• GOAL OF THE EXERCISE: Lines with the string "ブラック" are to be identified in the listing and copied.

• GIVEN INFORMATION:

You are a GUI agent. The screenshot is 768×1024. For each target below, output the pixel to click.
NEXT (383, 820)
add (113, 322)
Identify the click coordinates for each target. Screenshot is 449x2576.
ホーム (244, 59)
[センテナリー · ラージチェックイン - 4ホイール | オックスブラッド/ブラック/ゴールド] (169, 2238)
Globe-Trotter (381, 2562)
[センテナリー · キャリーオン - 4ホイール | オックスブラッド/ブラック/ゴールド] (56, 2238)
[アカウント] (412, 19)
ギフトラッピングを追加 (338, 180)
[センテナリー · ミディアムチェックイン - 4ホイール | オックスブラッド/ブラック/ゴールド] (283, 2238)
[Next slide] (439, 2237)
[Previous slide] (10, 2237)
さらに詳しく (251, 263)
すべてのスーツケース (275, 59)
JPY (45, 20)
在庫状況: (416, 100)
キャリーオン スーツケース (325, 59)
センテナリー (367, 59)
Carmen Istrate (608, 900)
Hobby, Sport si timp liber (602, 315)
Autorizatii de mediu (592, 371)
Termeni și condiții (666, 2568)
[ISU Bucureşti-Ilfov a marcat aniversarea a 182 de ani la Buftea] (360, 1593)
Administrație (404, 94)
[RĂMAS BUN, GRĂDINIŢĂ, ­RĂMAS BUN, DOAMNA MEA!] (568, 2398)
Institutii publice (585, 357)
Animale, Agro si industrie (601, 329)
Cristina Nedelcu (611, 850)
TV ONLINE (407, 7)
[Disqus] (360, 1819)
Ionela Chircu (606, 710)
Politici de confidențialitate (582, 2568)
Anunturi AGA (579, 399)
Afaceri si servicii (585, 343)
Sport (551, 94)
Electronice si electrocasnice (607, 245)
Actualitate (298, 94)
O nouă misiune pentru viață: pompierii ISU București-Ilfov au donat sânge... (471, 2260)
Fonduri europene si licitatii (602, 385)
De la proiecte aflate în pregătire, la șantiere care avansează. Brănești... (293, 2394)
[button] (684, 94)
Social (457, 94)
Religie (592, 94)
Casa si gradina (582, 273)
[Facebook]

• ANSWER TO THIS PROBLEM:
[センテナリー · ラージチェックイン - 4ホイール | オックスブラッド/ブラック/ゴールド] (169, 2238)
[センテナリー · キャリーオン - 4ホイール | オックスブラッド/ブラック/ゴールド] (56, 2238)
[センテナリー · ミディアムチェックイン - 4ホイール | オックスブラッド/ブラック/ゴールド] (283, 2238)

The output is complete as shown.